Someone should've told Pope jumper lady and terrorist pants guy that the Worst of 2009 lists already went out....
I made an oral joke and he laughed... That's when I realized I wasn't Daddy's Little Girl anymore.
I just ate nachos topless with a fork. Live with meeee
Bad news. I lost my teeth. Good news. I can still take a guy home sans teeth.
Taped crackers to the wall. Sat I'n the dryer. Bobby had to pull me out by my hair. No more.
Just had a shirt made that says "I'm sorry" going to wear it every sat and sun morning for the foreseeable future
We could make it cute. Like "oh those two cute lesbians who are about five foot two who sell the cocaine down the street. You know the ones? With the Yorkies?"
Heard you had a bad day. I have vodka, chocolate and my dick here ready to put a smile back on your face.
I felt like a responsible adult. A responsible adult that may or may not end up shitfaced. But not heaving purple puke into a urinal like last time because I'm classy now.

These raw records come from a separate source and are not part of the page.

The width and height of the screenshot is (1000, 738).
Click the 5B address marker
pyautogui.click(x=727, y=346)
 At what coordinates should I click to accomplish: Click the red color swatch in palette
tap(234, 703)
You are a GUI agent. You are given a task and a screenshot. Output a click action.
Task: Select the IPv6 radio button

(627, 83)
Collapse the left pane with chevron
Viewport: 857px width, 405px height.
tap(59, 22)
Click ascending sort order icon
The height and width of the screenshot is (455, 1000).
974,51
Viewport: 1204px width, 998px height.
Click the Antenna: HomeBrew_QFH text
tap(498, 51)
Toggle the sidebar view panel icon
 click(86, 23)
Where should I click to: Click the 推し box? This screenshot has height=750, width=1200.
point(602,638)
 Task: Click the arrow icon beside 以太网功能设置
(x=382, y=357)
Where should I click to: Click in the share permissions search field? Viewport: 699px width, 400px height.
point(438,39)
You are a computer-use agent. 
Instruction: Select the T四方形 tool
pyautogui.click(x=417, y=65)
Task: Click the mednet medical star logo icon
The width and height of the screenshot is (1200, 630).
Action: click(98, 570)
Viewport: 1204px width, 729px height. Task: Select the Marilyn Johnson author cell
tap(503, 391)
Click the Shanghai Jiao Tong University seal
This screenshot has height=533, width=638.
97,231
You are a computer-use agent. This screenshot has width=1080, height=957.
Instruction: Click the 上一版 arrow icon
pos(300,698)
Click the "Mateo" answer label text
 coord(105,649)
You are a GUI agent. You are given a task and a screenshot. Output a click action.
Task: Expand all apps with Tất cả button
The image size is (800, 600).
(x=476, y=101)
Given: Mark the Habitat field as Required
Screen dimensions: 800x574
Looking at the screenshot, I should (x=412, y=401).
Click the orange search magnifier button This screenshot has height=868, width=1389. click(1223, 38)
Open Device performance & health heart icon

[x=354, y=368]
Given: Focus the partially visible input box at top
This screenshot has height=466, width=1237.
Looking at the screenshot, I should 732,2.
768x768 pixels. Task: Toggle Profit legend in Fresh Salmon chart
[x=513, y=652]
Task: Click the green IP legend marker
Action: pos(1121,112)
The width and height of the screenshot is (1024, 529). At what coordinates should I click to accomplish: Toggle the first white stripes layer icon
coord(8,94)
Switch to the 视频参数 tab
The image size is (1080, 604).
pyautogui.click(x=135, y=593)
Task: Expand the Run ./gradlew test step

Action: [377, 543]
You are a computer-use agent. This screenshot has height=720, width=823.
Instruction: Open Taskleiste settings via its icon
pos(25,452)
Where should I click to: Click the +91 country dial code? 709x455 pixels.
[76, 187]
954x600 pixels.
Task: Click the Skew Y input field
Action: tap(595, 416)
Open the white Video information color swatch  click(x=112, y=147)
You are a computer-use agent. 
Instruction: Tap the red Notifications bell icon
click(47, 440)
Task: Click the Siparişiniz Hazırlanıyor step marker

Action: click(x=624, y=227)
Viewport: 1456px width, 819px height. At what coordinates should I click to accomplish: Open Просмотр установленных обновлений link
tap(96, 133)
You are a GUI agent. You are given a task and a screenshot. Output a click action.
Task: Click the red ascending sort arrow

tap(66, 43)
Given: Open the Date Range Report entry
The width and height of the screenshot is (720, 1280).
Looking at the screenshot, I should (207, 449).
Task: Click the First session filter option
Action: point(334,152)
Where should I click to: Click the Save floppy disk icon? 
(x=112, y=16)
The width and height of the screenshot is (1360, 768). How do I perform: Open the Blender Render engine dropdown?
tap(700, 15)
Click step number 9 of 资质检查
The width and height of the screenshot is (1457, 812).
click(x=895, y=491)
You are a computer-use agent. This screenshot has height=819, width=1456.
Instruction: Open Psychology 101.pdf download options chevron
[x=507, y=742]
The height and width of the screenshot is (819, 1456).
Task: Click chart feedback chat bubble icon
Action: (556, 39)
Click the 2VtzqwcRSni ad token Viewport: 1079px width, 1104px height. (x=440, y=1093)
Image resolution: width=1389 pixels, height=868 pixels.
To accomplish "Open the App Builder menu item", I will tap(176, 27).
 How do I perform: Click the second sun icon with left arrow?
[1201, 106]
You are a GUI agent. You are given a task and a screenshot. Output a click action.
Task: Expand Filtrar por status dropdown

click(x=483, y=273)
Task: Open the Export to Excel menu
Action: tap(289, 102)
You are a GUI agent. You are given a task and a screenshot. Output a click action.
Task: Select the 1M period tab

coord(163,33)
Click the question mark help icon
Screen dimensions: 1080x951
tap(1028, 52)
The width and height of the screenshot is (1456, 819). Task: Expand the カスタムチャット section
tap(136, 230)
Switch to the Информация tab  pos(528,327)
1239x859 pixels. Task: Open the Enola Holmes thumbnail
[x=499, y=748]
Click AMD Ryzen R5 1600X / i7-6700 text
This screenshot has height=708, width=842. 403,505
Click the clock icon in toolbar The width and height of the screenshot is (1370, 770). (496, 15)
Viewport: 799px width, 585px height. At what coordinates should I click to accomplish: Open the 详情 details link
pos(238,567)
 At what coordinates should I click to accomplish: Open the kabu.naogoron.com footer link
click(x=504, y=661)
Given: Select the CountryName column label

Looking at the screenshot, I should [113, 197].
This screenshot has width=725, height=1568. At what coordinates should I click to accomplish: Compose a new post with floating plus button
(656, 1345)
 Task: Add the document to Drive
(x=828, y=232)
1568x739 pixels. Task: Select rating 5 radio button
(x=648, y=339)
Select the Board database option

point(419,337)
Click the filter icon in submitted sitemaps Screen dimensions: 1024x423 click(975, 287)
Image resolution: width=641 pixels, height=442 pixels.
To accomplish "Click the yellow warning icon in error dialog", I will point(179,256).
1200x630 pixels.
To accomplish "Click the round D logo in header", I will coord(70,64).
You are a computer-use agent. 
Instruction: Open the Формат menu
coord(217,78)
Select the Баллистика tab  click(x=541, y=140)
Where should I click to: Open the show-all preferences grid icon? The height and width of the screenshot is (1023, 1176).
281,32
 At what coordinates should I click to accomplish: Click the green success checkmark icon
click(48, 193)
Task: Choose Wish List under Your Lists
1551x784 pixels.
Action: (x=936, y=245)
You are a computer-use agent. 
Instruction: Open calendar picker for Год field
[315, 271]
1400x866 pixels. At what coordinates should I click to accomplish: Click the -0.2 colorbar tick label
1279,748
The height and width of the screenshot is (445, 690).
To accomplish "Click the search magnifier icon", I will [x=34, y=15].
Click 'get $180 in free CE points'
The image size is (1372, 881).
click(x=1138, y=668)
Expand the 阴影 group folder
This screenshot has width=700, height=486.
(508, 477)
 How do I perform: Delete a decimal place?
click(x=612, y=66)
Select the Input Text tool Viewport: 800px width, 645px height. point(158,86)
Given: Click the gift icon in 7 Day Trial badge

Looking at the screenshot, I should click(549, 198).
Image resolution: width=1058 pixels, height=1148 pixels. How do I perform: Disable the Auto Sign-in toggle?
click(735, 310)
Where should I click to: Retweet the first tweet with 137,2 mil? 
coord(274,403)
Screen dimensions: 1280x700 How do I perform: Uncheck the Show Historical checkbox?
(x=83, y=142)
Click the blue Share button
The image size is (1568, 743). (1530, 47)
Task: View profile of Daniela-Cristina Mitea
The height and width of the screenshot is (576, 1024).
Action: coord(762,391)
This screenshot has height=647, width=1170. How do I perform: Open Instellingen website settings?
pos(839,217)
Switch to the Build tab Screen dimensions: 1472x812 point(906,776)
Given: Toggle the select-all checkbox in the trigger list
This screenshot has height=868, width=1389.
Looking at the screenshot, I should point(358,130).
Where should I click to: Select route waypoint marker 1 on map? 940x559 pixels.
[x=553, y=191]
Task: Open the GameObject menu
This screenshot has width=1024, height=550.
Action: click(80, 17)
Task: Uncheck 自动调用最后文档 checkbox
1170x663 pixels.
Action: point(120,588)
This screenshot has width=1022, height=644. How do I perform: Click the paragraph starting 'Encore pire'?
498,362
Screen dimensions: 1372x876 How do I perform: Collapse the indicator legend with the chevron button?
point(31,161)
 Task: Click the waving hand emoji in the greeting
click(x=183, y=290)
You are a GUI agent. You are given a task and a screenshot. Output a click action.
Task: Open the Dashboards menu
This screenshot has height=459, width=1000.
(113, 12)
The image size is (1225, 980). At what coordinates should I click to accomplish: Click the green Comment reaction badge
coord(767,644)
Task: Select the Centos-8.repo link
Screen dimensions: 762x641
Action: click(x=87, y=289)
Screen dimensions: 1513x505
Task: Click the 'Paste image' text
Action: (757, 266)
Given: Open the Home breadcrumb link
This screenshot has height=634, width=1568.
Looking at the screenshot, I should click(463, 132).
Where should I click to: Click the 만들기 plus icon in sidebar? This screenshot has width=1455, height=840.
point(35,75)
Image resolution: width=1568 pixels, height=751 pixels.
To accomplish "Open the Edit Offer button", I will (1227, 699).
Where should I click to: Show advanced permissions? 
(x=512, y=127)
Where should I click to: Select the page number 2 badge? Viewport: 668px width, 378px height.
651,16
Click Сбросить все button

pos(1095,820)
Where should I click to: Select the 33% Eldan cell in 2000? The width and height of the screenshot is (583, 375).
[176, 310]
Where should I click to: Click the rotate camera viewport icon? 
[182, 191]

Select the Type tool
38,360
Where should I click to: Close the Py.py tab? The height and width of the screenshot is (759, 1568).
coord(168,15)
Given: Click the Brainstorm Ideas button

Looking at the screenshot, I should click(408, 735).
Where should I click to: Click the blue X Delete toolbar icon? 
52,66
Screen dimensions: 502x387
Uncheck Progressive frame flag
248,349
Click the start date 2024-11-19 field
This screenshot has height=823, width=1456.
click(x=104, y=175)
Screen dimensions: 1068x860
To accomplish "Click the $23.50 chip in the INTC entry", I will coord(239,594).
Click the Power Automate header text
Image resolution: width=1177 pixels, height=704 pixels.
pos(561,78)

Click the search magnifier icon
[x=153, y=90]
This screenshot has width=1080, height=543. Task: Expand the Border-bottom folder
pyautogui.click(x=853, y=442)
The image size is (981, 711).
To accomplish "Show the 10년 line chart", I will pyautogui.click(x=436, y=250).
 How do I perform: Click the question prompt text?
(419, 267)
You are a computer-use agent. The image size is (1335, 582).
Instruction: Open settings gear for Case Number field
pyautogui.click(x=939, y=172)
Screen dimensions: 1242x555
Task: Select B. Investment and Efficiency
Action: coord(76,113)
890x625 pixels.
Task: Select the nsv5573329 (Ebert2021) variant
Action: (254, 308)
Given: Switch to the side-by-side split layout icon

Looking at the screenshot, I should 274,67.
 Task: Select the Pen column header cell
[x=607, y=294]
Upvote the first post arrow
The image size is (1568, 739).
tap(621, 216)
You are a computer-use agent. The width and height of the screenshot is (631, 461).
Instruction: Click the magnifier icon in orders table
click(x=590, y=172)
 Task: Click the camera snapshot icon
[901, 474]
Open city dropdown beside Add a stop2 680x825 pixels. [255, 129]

I really love you gals. I'm sorry again. I'm just super protective of my poutine
By the way can you translate "sorry, she played you bruh" to Spanish? Some Hispanic guy who spoke absolutely no English callled me last night and when I tried to tell him he had the wrong number the response was "como? No no no no...." And then click. He was gone
I should know better than to open your texts at the grocery store
Answered a bio test question bc of watching phineas and ferb. Remind me to always drink when studying.
Want to have dinner and we can talk about how my vagina can make you feel better?
I'm gonna ask his dad. Weed trumps broken heart any day.